Background and Setup

Model Merging

Model merging integrates independently trained models into a single model by aggregating parameters. The paper studies:

  • Average: direct equal-weight averaging of task vectors;
  • Task Arithmetic (TA): scaled task-vector composition;
  • TIES: trimming, electing, and disjoint merging to reduce interference;
  • DARE: random masking and rescaling of task vectors.

The unified view is:

θ=θ0+iKαi,kΨ(vi),iKαi,k=c\theta = \theta_0 + \sum_{i\in K}\alpha_{i,k}\Psi(v_i), \qquad \sum_{i\in K}\alpha_{i,k}=c

Here, θ0\theta_0 is the base model, viv_i is the task vector for expert ii, KK is a selected subset of kk experts, and Ψ\Psi is the method-specific preprocessing map.

Expert Models and Data

The controlled experiments start from Qwen2.5 base models at 0.5B, 1.5B, 3B, 7B, 14B, 32B, and 72B. The authors train nine domain specialists using data from Mixture-of-Thoughts and OpenScience:

  • mathematics: algebra, analysis, discrete mathematics and combinatorics, geometry and topology, number theory;
  • science: biology, physics, chemistry;
  • code.

Evaluation uses token-level cross-entropy. For each domain, 30M held-out tokens are scored and averaged. For each kk, the expected merge loss is computed over all possible kk-expert subsets when feasible, or over a large uniform sample for larger models.

Scaling Law Results

Expected Loss Construction

For a fixed base size NN and expert count kk, there are (Mk)\binom{M}{k} possible expert subsets. Each subset can yield a distinct merged model. The expected merge loss is:

E^[LN,k]=1SN,ks=1SN,kL(N,k,s)\widehat{\mathbb{E}}[L\mid N,k] = \frac{1}{S_{N,k}}\sum_{s=1}^{S_{N,k}}L(N,k,s)

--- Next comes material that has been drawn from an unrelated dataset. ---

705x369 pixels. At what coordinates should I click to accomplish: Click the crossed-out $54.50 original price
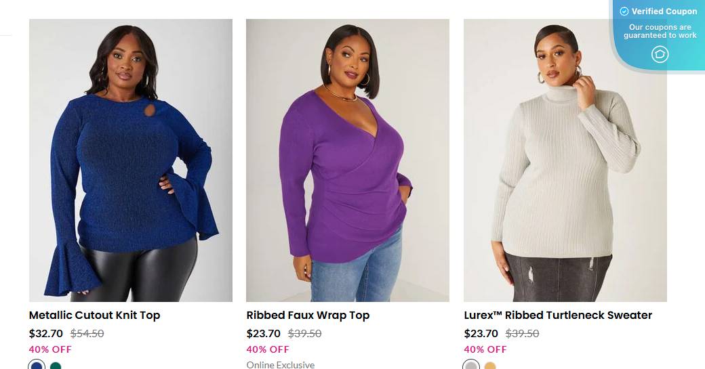pos(87,333)
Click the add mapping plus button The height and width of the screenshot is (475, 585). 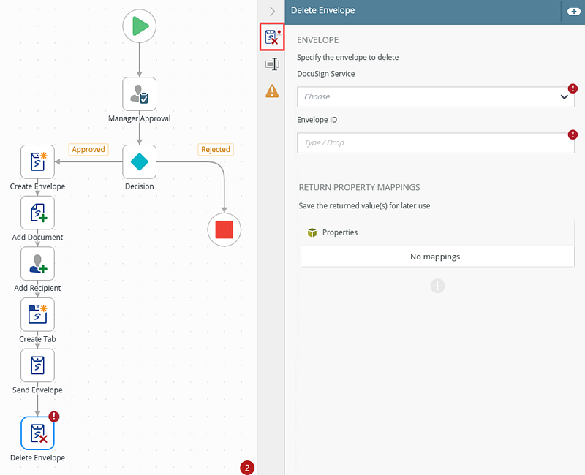pos(437,286)

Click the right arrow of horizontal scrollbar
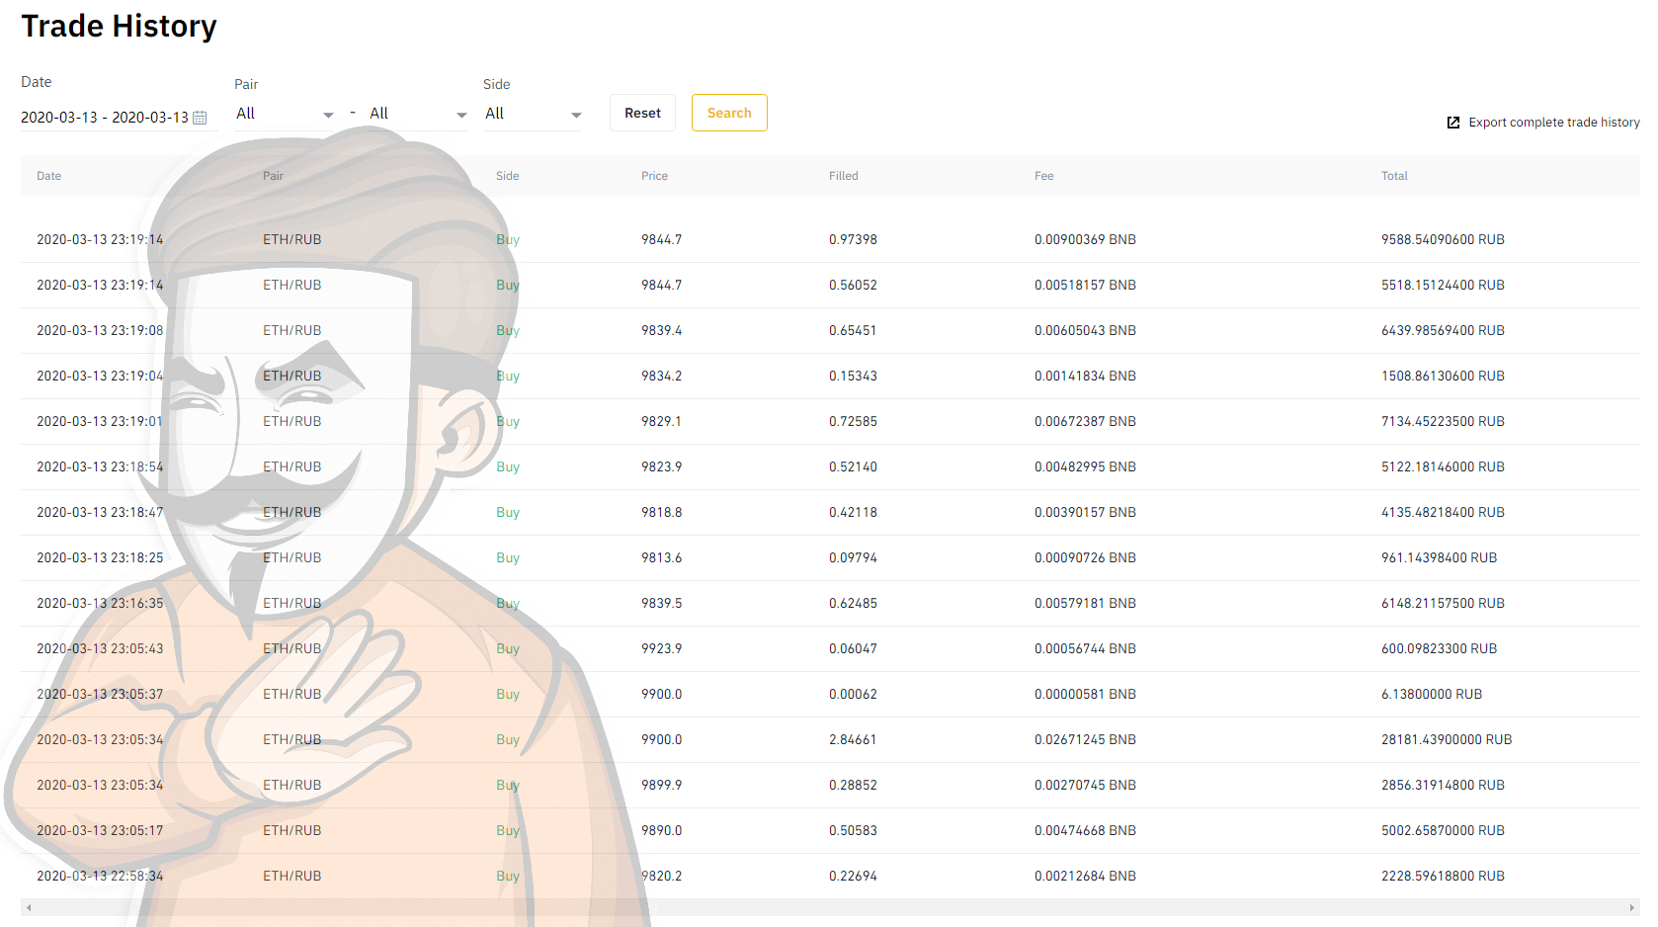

Individual subset losses vary, but the per-kk mean forms a smooth curve with diminishing returns.

Empirical construction and in-domain scaling example

Empirical construction of expected loss and in-domain scaling on Qwen2.5 models.

Unified Empirical Law

The expected loss follows:

E[LN,k]=L(N)+A(N)k+b,b0\mathbb{E}[L\mid N,k] = L_\infty(N)+\frac{A(N)}{k+b}, \qquad b\ge0

The model-size dependencies are:

L(N)=L+BNβ,A(N)=A0NγL_\infty(N)=L_*+B N^{-\beta}, \qquad A(N)=A_0N^{-\gamma}

This gives a simple interpretation:

  • bigger models lower the asymptotic floor;
  • bigger models shrink the remaining tail;
  • adding experts gives early gains that rapidly diminish.

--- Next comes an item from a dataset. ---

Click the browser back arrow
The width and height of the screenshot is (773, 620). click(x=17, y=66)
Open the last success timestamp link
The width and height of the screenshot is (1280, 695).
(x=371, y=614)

Across methods and settings, the paper reports near-unity fits, with R2>0.98R^2 > 0.98 over fitted points.

Merging Versus Multitask SFT

Overview of merging versus multitask SFT

Merging approaches multitask SFT performance while using negligible GPU-hours.

The paper directly compares merging with multitask SFT under normalized loss and GPU-hours. On a 72B model with nine domains, multitask SFT costs roughly 1300 H800 GPU hours, while merging costs less than one GPU-hour for the reported methods.

Theory

The paper explains the inverse-kk tail with an average-case argument. Under equal normalization, merging corresponds to averaging task update vectors. As kk increases, the variance of the averaged update shrinks as 1/k1/k. A second-order Taylor expansion of the loss converts this variance reduction into expected-loss improvement of the same order.

For each fixed model size NN, the theorem states:

E[LN,k]=L(N)+A(N)k+ON(k3/2)\mathbb{E}[L\mid N,k] = L_\infty(N)+\frac{A(N)}{k} +\mathcal{O}_N(k^{-3/2})

with:

L(N)=L(θ0;N)+cgμ+12c2μHμL_\infty(N) = L(\theta_0;N)+c\,g^\top\mu+\frac{1}{2}c^2\mu^\top H\mu

and:

A(N)=12c2Tr(HΣ)A(N) = \frac{1}{2}c^2\mathrm{Tr}(H\Sigma)

Here, μ\mu and Σ\Sigma are the mean and covariance of task updates in the merged subspace. For TIES and DARE, the same analysis is applied to effective updates after method-specific preprocessing.

The variance result is:

Var(L(θ0+Δθk;N))=Θ(1k),sd=O(1k)\mathrm{Var}(L(\theta_0+\Delta\theta_k;N)) = \Theta\left(\frac{1}{k}\right), \qquad \mathrm{sd} = \mathcal{O}\left(\frac{1}{\sqrt{k}}\right)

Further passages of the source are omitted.